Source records
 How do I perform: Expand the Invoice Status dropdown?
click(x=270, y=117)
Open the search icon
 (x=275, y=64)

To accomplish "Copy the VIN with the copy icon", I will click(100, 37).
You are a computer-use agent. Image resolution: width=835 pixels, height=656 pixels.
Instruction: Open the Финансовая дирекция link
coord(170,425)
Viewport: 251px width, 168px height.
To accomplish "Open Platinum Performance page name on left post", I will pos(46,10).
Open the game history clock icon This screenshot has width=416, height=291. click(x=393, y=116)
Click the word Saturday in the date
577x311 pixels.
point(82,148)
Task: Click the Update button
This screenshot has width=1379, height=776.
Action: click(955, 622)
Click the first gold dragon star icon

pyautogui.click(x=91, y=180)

**Direction:**
Revise the items above by replacing each occurrence of "This screenshot" with "This image" and leaving everything else unchanged.

**Task answer:**
 How do I perform: Expand the Invoice Status dropdown?
click(x=270, y=117)
Open the search icon
 (x=275, y=64)

To accomplish "Copy the VIN with the copy icon", I will click(100, 37).
You are a computer-use agent. Image resolution: width=835 pixels, height=656 pixels.
Instruction: Open the Финансовая дирекция link
coord(170,425)
Viewport: 251px width, 168px height.
To accomplish "Open Platinum Performance page name on left post", I will pos(46,10).
Open the game history clock icon This image has width=416, height=291. click(x=393, y=116)
Click the word Saturday in the date
577x311 pixels.
point(82,148)
Task: Click the Update button
This image has width=1379, height=776.
Action: click(955, 622)
Click the first gold dragon star icon

pyautogui.click(x=91, y=180)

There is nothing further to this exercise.